Significance. If the scaling result holds under the stated assumptions, the paper supplies a useful asymptotic characterization of diminishing returns in iterative AI knowledge discovery, which could guide expectations for self-improving systems. The explicit catalog of failure modes and the contamination-trap analysis provide conceptual tools for loop design. Credit is given for the formal adaptive-sampling treatment and for clearly labeling the tail-equivalence assumption as external rather than derived from the NOVA definitions.

major comments (2)

[Scaling-law derivation] The derivation of R_cum(D) = Theta(c_gen D^alpha) (the paragraph stating the scaling result) invokes tail-equivalence to a fixed Zipf law with exponent alpha > 1 but supplies no argument that the retraining step on accumulated genuine discoveries leaves this exponent invariant. Because the NOVA loop explicitly updates the model, the effective discovery distribution could concentrate on already-covered regions or interact with contamination dynamics, allowing alpha to drift with D and rendering the fixed-exponent integral inapplicable. This invariance is load-bearing for the central asymptotic claim.
[Statement of the tail-equivalence assumption] Alpha appears as a free parameter inside the tail-equivalence assumption without any procedure for independent measurement or prediction from the model or data. Consequently the scaling R_cum(D) = Theta(c_gen D^alpha) is not forced by the framework's own definitions but is shaped by the external distributional choice, weakening the claim that the cost law is an intrinsic consequence of the NOVA process.

minor comments (2)

[Abstract] The abstract lists the four failure modes but does not briefly characterize each; adding one sentence per mode would improve immediate readability.
[Cost-model paragraph] Notation for the per-candidate generation cost c_gen is introduced without an explicit cross-reference to its definition in the cost model; a forward pointer would reduce ambiguity.

Simulated Author's Rebuttal

2 responses · 0 unresolved

We thank the referee for the constructive feedback and for recognizing the potential utility of the scaling characterization and failure mode analysis.
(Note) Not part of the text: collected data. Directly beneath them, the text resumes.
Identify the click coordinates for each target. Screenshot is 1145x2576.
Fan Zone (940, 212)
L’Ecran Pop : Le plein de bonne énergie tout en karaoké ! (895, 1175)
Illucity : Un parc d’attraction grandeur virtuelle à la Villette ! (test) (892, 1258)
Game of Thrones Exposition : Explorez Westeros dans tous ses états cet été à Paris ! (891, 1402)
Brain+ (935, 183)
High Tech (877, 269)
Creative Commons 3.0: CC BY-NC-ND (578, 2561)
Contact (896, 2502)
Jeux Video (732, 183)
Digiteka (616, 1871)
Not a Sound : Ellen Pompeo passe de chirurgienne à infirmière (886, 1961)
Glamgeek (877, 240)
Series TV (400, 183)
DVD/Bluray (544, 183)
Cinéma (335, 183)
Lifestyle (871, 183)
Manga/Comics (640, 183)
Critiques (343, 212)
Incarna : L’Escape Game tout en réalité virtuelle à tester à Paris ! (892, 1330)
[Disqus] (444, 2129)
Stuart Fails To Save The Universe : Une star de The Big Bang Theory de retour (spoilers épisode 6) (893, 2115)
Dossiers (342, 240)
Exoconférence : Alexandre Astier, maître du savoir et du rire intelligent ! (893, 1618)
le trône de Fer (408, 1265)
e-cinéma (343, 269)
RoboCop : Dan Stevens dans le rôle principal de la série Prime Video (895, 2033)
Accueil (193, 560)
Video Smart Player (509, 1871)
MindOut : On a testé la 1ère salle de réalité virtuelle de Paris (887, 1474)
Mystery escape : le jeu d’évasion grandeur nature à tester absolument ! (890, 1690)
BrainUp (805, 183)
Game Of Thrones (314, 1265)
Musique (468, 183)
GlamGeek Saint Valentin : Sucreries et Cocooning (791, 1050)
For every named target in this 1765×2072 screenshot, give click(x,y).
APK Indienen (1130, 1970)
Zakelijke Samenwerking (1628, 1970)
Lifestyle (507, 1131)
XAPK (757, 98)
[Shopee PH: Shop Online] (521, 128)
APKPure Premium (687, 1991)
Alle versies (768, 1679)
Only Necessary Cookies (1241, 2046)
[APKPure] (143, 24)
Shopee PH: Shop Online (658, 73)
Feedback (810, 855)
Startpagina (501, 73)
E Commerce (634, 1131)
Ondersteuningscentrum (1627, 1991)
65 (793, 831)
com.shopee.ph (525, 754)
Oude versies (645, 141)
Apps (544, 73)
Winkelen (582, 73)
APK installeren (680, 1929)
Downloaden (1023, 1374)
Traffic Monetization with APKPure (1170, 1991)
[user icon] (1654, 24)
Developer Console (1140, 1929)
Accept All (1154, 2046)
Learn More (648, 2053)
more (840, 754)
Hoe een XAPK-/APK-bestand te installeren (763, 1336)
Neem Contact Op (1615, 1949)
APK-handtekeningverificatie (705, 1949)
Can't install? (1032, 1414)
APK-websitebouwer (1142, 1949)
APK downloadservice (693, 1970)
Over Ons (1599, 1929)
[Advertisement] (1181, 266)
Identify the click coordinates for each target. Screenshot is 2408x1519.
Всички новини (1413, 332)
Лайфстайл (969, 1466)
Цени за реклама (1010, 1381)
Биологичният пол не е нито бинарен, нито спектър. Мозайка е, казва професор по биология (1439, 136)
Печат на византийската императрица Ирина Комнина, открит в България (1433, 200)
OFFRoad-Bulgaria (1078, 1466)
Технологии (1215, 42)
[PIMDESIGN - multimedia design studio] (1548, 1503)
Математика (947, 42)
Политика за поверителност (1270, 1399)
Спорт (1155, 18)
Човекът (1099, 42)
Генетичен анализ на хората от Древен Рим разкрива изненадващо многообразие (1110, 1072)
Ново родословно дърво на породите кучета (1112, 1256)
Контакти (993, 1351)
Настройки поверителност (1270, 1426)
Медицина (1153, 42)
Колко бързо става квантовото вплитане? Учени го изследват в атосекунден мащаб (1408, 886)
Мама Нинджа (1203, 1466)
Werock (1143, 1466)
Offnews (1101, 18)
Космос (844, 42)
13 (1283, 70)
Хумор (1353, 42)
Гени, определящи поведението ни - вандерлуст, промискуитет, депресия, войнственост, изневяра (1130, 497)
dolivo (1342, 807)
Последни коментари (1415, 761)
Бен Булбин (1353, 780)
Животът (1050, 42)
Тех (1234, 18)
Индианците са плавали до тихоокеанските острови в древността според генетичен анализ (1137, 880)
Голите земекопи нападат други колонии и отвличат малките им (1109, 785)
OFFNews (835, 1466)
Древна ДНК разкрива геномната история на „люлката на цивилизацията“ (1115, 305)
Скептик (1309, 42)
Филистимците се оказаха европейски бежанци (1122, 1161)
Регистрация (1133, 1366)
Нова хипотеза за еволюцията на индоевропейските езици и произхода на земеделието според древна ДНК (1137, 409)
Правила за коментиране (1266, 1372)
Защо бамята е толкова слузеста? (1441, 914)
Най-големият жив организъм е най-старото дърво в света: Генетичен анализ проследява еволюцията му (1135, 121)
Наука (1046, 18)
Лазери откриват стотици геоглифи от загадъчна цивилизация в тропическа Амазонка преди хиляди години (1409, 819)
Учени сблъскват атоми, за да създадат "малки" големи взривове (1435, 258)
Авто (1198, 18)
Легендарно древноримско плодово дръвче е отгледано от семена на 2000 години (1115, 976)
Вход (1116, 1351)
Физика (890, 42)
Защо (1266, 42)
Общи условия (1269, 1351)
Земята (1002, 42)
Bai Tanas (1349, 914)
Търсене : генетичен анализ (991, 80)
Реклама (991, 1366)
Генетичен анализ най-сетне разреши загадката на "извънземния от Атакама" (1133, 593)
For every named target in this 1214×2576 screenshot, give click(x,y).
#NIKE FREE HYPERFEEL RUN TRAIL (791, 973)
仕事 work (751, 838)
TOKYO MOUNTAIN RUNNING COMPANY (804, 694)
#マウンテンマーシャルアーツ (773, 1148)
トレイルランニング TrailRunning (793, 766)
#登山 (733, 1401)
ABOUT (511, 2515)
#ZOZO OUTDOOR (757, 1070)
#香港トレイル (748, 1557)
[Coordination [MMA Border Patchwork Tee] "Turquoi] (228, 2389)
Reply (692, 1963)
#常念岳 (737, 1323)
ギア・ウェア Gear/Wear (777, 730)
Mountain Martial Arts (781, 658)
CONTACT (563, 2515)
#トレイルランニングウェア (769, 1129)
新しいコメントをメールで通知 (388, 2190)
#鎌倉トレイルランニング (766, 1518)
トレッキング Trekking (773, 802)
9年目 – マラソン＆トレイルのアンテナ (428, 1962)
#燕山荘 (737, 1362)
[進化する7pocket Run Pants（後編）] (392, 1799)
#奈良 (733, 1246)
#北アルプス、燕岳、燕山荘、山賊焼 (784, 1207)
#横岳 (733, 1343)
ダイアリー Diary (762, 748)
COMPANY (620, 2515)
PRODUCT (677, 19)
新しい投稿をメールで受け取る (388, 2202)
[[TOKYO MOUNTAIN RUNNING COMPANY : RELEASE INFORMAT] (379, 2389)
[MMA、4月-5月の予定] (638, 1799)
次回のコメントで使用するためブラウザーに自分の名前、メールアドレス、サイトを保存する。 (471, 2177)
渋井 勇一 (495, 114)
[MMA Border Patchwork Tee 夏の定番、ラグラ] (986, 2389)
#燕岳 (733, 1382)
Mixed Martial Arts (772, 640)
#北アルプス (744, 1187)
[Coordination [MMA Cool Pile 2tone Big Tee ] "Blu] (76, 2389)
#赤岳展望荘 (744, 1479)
We address the two major comments below. We agree that the presentation of the tail-equivalence assumption and its implications for the scaling law can be strengthened, and we will revise the manuscript to clarify these points without altering the core claims.

read point-by-point responses

Referee: [Scaling-law derivation] The derivation of R_cum(D) = Theta(c_gen D^alpha) (the paragraph stating the scaling result) invokes tail-equivalence to a fixed Zipf law with exponent alpha > 1 but supplies no argument that the retraining step on accumulated genuine discoveries leaves this exponent invariant. Because the NOVA loop explicitly updates the model, the effective discovery distribution could concentrate on already-covered regions or interact with contamination dynamics, allowing alpha to drift with D and rendering the fixed-exponent integral inapplicable. This invariance is load-bearing for the central asymptotic claim.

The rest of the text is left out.